Several research groups have recently made significant progress in using neural networks to convert brain activity into intelligible computer-generated speech, developments that could mark some of the first steps toward radically improving the quality of life for people who’ve lost the ability to speak.

As a recent article from Science notes, the groups, which have published several separate papers on the preprint server bioRxiv, aren’t yet able to convert people’s purely imagined words and sentences into computer-generated speech. Still, the teams were successful in getting neural networks to reconstruct words that various participants had either heard, spoken aloud or mouthed silently.

To accomplish that, the teams recorded brain signals and fed them to a neural network, which then matched the signals with associated sounds or mouth movements.

Unfortunately, this kind of work requires opening the skull; researchers need extremely precise data that can only be obtained by surgically implanting electrodes directly onto regions of the brain associated with speech, listening or motor functioning. Making matters more complicated is the fact that each person shows unique neural activity in these regions, so what an AI learns from one person doesn’t translate to the next.

“We are trying to work out the pattern of … neurons that turn on and off at different time points, and infer the speech sound,” Nima Mesgarani, a computer scientist at Columbia University, told Science. “The mapping from one to the other is not very straightforward.”

For the research, the teams relied on participants who were already scheduled to undergo invasive surgery to remove brain tumors or receive pre-surgery treatments for epilepsy.

One team, led by Mesgarani, fed a neural network with data from participants’ auditory cortexes that was obtained while they listened to recordings of people telling stories and listing numbers. Using the brain data alone, the neural network was able to “speak” numbers to a group of listeners who were able to identify the digits correctly about 75 percent of the time.

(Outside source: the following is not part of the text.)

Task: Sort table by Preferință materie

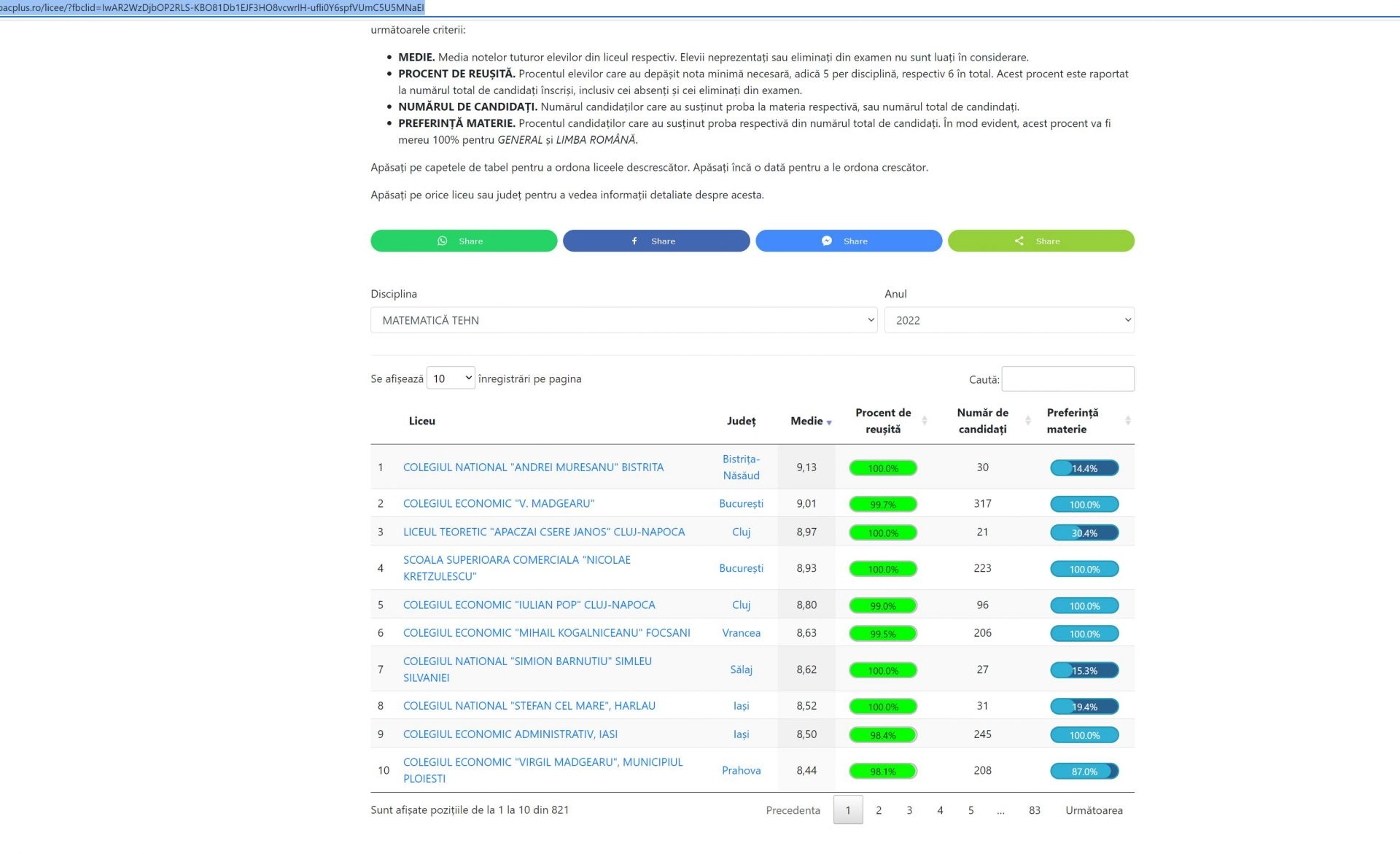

Another team, led by neurosurgeon Edward Chang and his team at the University of California, San Francisco, recorded epilepsy patients’ brain activity as they read sentences aloud, and fed the data to a neural network. A separate group of people then listened to the neural network’s attempts to reconstruct the sentences, and after selected from a written list which sentences they thought it was trying to reproduce. In some cases, they chose correctly 80 percent of the time.

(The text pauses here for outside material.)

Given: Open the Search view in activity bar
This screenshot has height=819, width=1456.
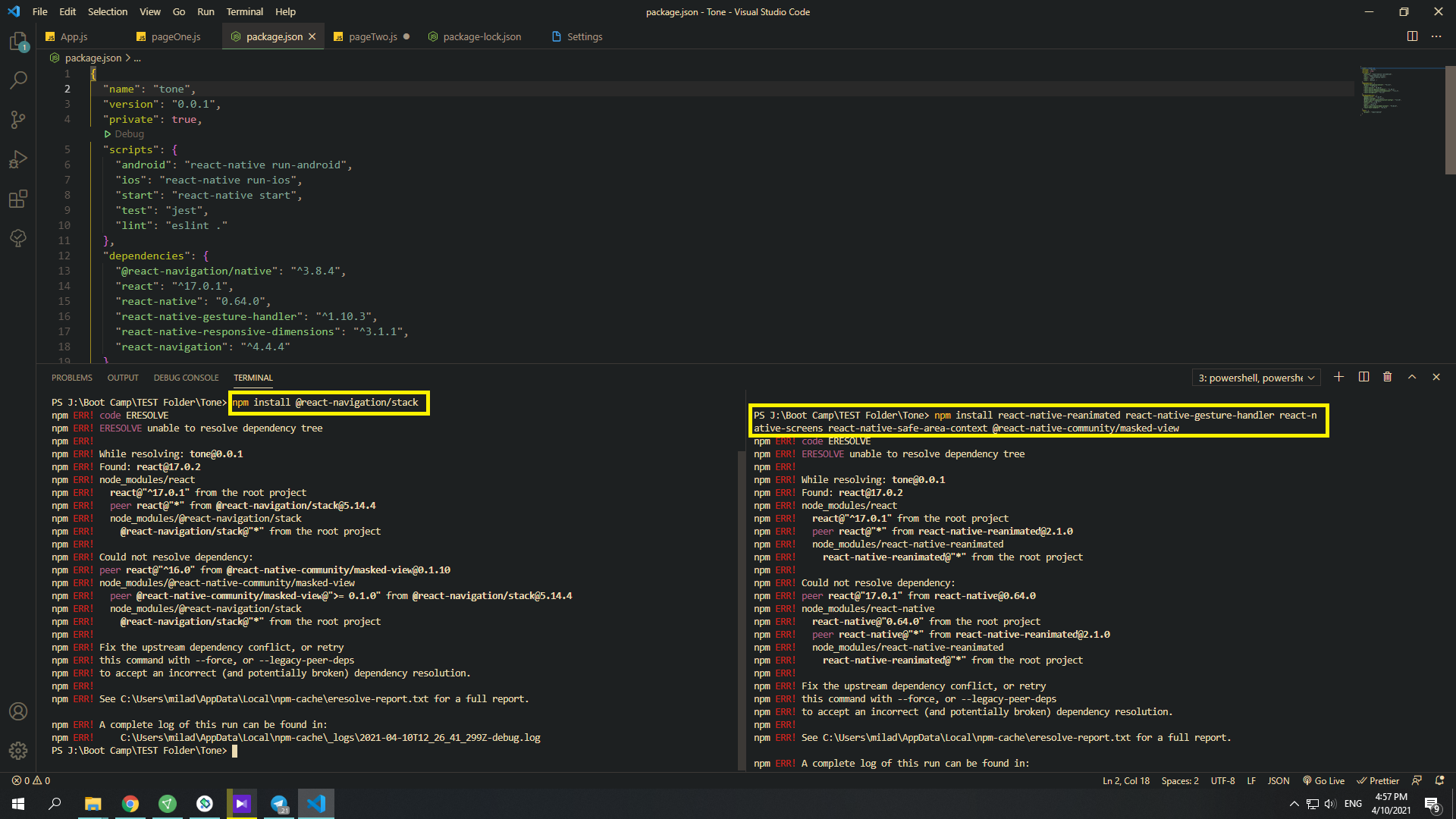Looking at the screenshot, I should 18,80.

Chang’s team also managed to get a neural network to reproduce words that participants had only mouthed silently, an achievement that marks “one step closer to the speech prosthesis that we all have in mind,” as neuroscientist Christian Herff at Maastricht University in the Netherlands told Science.

A scene from The Diving Bell and the Butterfly (2007).

Deciphering imagined speech

The techniques described above work because neural networks were able to find patterns between two relatively defined sets of data: brain activity and external speech functions (such as spoken words or mouth movements). But those external functions aren’t present when someone merely imagines speech, and, without that data to use for training, it’s unclear whether neural networks would ever be able to translate brain activity into computer-generated speech.

One approach, as Herff told Science‘s Kelly Servick, involves giving “feedback to the user of the brain-computer interface: If they can hear the computer’s speech interpretation in real time, they may be able to adjust their thoughts to get the result they want. With enough training of both users and neural networks, brain and computer might meet in the middle.”

It’s still speculative, but it’s easy to see how technology of the sort could greatly improve the lives of people who’ve lost the ability to speak, many of whom rely on speech-assist technology that requires people to make tiny movements in order to control a cursor that selects symbols or words. The most famous example of this is the system used by Stephen Hawking, who described it like this:

“My main interface to the computer is through an open source program called ACAT, written by Intel. This provides a software keyboard on the screen. A cursor automatically scans across this keyboard by row or by column. I can select a character by moving my cheek to stop the cursor. My cheek movement is detected by an infrared switch that is mounted on my spectacles. This switch is my only interface with the computer. ACAT includes a word prediction algorithm provided by SwiftKey, trained on my books and lectures, so I usually only have to type the first couple of characters before I can select the whole word. When I have built up a sentence, I can send it to my speech synthesizer. I use a separate hardware synthesizer, made by Speech Plus. It is the best I have heard, although it gives me an accent that has been described variously as Scandinavian, American or Scottish.”